## GOAL OF THE EXERCISE
Where an entry holds an image, leave the image out; otherwise reproduce the entry exactly.

Saved entries:
------------------------------------------------------------------------
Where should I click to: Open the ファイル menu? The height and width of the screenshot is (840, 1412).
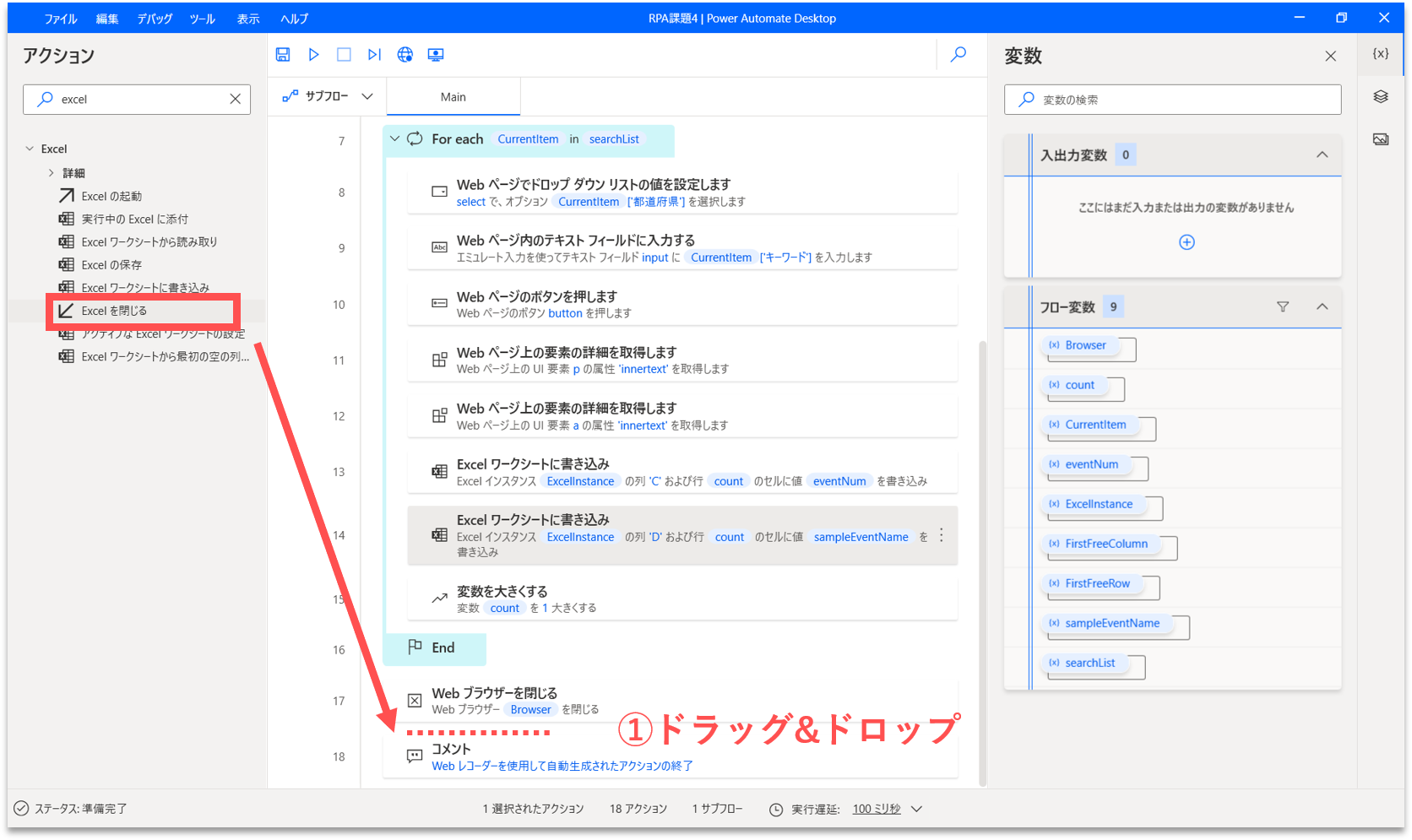tap(61, 19)
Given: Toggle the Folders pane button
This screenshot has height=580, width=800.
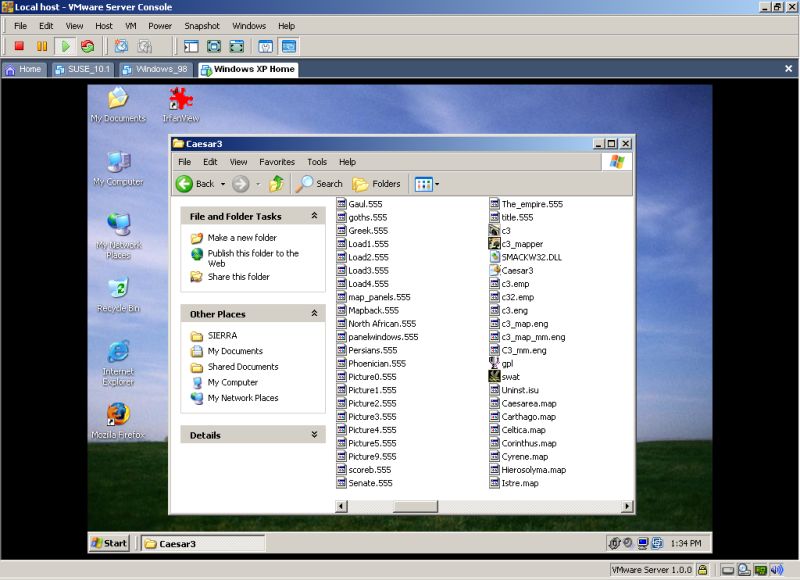Looking at the screenshot, I should tap(377, 184).
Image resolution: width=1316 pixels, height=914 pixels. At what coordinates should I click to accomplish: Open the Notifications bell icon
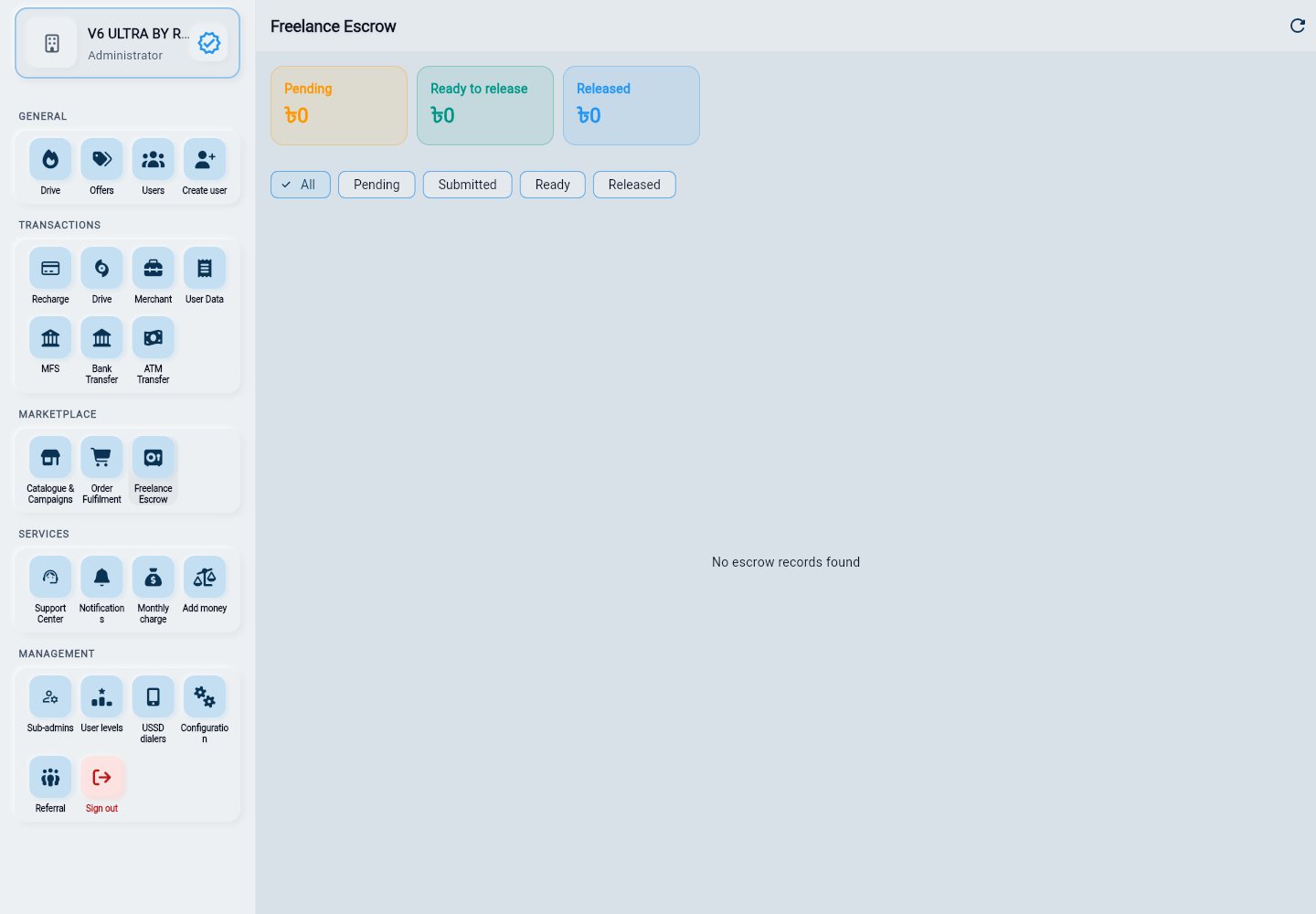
------------------------------------------------------------------------
## RESULT
Where should I click to: Open the ファイル menu? The height and width of the screenshot is (840, 1412).
tap(61, 19)
Given: Toggle the Folders pane button
This screenshot has height=580, width=800.
Looking at the screenshot, I should tap(377, 184).
Image resolution: width=1316 pixels, height=914 pixels. At what coordinates should I click to accomplish: Open the Notifications bell icon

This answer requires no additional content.